Task brief |
Do statements 1–3 agree with the interview on listening to music below? Answer yes or no for each, quoting the words from the interview that decide it.
1. The writer bought the Spica speakers in 1990.
2. Reviewing recordings is the writer's main beat.
3. A doctor advised the writer to stop using headphones while traveling.

Source |
===
1. What's your preferred way of listening to a record? (Headphones, speakers, CD, vinyl, alone, with other people?) How do you actually listen most of the time?

I do most of my listening alone in my study, on a trusty pair of Spica speakers, which I bought back in 1990. They don't have much bass, which is a plus — in classical music beefed-up bass sounds fake, as if the double basses were on steroids. I tend to listen on CDs, although I have a fair amount of music stored up on my computer and assemble playlists keyed to current projects.

When I was writing about John Cage, I lined up all of his music chronologically — all that I had on record, at least — and listened through several times. I did the same with Mozart a few years back. That took a while, since the man wrote seven days of music. I use Bose noise-canceling headphones when I travel. My doctor advised me to stop using in-ear headphones while jogging, to preserve my hearing.

2. Do you have a routine for listening to music that you write about? How many times do you need to listen to an album?

I browse through new releases constantly, waiting for some kind of "catch" that makes me keep listening instead of moving on to the next one. I play new discs in the background while I'm writing; a good sign of a great record is that it breaks my concentration. I may listen dozens of times to a piece that I'm struggling to grasp or want to understand more deeply. With a brand-new work, I don't feel I've really heard it until I've heard it live: it's a more acute form of listening, and being part of an audience changes my perspective. I actually don't review recordings very often — live performance is my main beat.

3. Do you feel a responsibility to listen to music you don't like? How quickly do you dismiss things you don't like?

Absolutely. I have a list of well-regarded composers and performers that I've never really "got"; I regularly return to them, to check whether something has changed and I can see the light. I respect Anton Bruckner and The Rolling Stones — to make a weird duo — but I can't say that I love either of them. I try not to dismiss things too quickly, but the "blech" reaction is hard to ignore once it kicks in.
===
Source excerpt |
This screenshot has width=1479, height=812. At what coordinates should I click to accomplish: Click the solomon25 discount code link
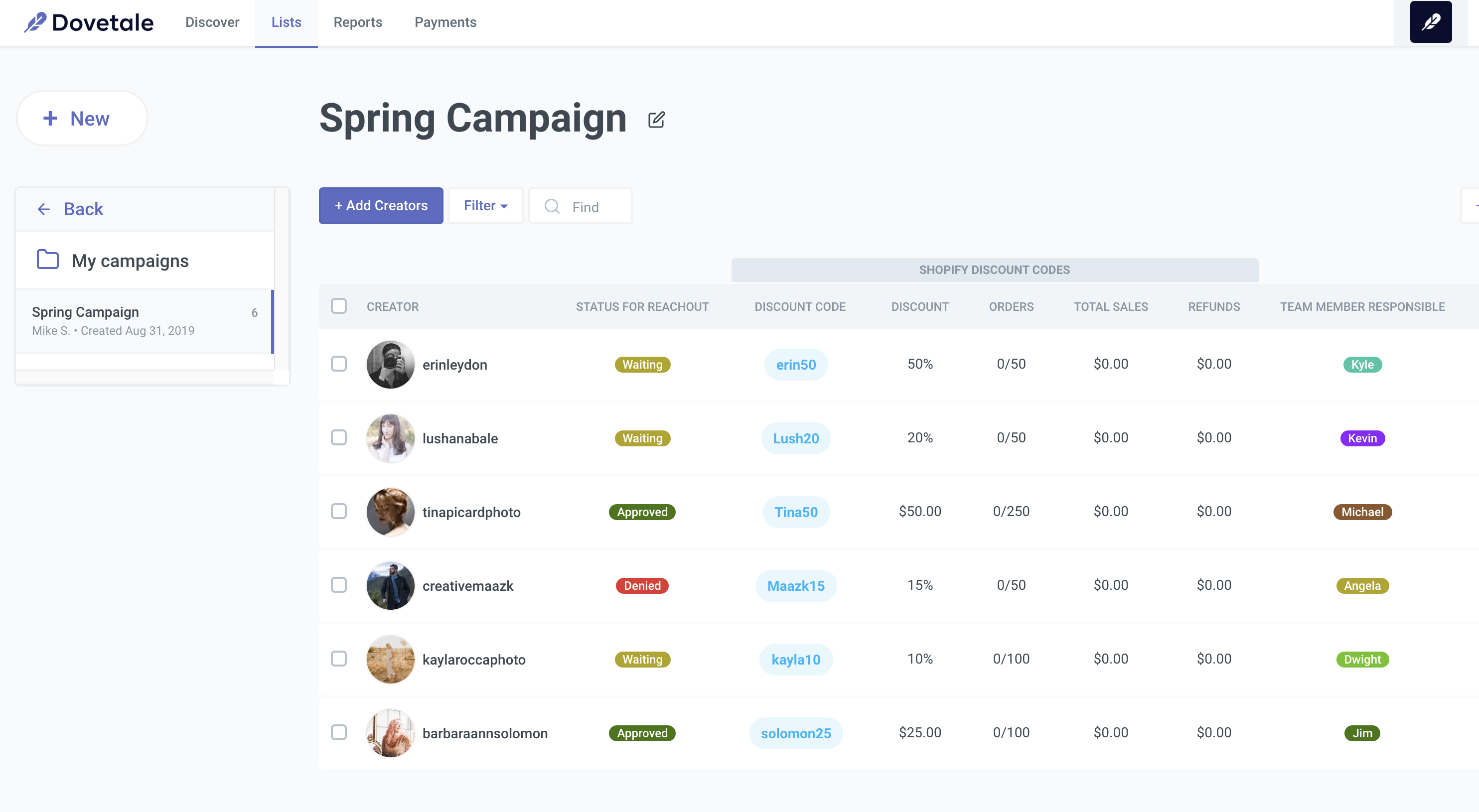[795, 733]
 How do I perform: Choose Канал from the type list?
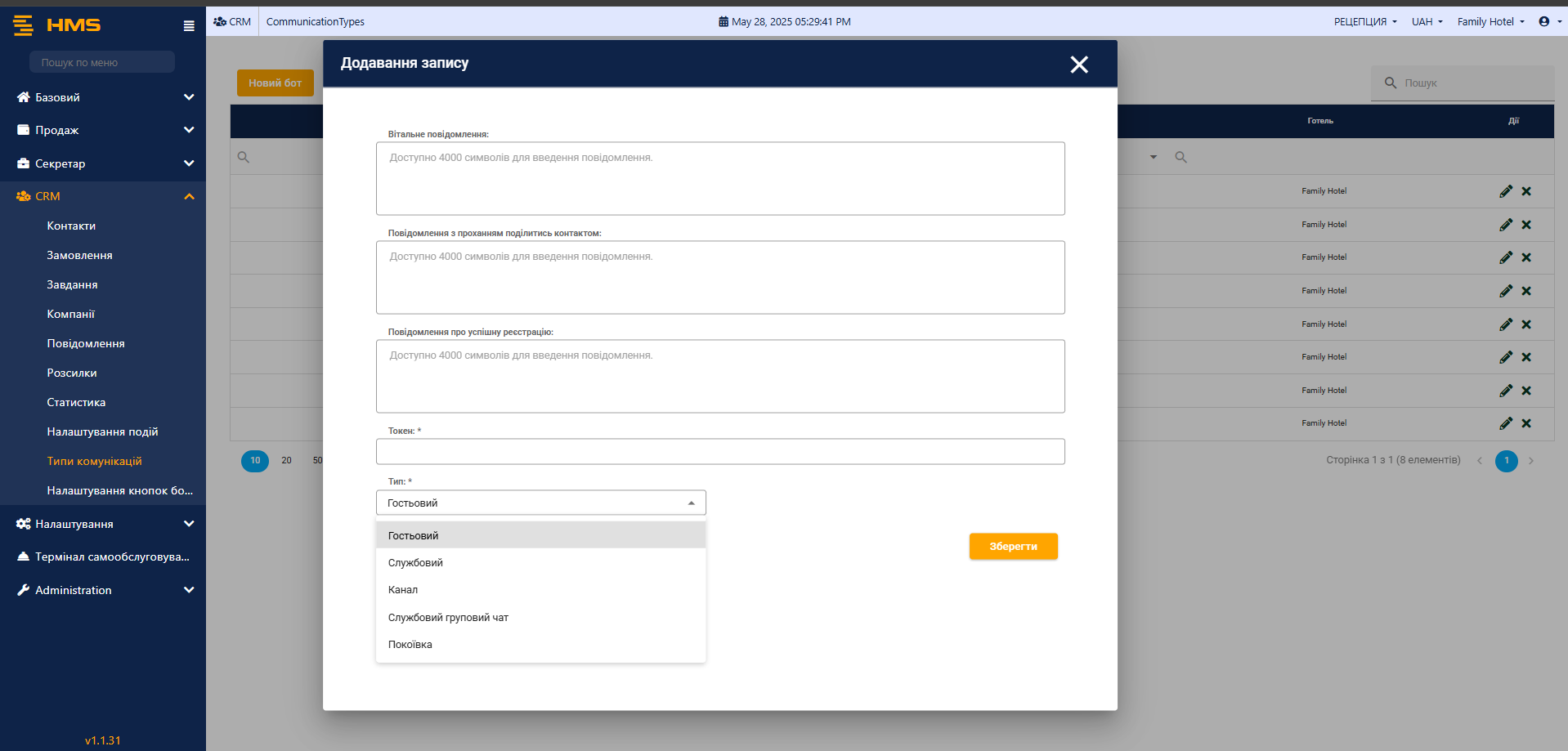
===
Result for this exercise |
1. Yes: "which I bought back in 1990"
2. No: "I actually don't review recordings very often — live performance is my main beat"
3. No: "My doctor advised me to stop using in-ear headphones while jogging"